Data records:

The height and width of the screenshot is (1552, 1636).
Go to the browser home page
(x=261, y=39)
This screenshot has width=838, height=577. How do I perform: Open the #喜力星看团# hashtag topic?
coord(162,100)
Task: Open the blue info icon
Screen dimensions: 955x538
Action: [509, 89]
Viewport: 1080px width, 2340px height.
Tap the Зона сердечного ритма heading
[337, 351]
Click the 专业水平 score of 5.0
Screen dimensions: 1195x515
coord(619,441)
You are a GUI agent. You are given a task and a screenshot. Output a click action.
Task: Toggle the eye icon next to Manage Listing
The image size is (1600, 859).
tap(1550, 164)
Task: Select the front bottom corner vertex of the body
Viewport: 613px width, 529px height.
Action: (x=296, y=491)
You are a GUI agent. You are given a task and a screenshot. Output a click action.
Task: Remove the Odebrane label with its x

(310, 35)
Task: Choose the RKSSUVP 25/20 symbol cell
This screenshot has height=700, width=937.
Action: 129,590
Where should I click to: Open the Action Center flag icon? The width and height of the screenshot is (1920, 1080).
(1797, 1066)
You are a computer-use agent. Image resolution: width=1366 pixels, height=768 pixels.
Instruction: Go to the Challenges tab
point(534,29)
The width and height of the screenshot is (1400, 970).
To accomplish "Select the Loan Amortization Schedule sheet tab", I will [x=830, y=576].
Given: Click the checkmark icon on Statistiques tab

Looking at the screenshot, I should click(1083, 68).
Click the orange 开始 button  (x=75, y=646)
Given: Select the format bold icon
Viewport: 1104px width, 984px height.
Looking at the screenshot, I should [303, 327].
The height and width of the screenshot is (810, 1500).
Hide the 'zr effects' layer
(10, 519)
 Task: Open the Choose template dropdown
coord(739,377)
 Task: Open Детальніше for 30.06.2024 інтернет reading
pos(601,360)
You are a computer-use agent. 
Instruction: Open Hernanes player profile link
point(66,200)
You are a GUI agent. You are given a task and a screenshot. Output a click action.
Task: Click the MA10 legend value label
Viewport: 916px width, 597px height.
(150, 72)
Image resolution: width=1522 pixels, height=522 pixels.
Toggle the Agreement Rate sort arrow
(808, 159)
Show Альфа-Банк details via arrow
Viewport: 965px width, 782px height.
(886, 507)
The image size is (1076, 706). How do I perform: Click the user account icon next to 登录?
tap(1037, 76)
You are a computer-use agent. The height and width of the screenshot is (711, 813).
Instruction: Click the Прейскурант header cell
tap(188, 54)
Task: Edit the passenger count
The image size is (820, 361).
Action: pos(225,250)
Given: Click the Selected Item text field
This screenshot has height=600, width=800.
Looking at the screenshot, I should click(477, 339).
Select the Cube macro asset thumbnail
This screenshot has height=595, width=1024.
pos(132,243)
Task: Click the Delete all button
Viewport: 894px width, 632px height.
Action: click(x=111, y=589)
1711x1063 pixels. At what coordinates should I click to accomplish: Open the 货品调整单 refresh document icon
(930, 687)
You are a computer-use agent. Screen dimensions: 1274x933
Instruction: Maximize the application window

TASK TO COMPLETE. Copy the lines above verbatim, from the line containing "Select the Cube macro asset thumbnail" through the last line of the data records.

ANSWER.
Select the Cube macro asset thumbnail
This screenshot has height=595, width=1024.
pos(132,243)
Task: Click the Delete all button
Viewport: 894px width, 632px height.
Action: click(x=111, y=589)
1711x1063 pixels. At what coordinates should I click to accomplish: Open the 货品调整单 refresh document icon
(930, 687)
You are a computer-use agent. Screen dimensions: 1274x933
Instruction: Maximize the application window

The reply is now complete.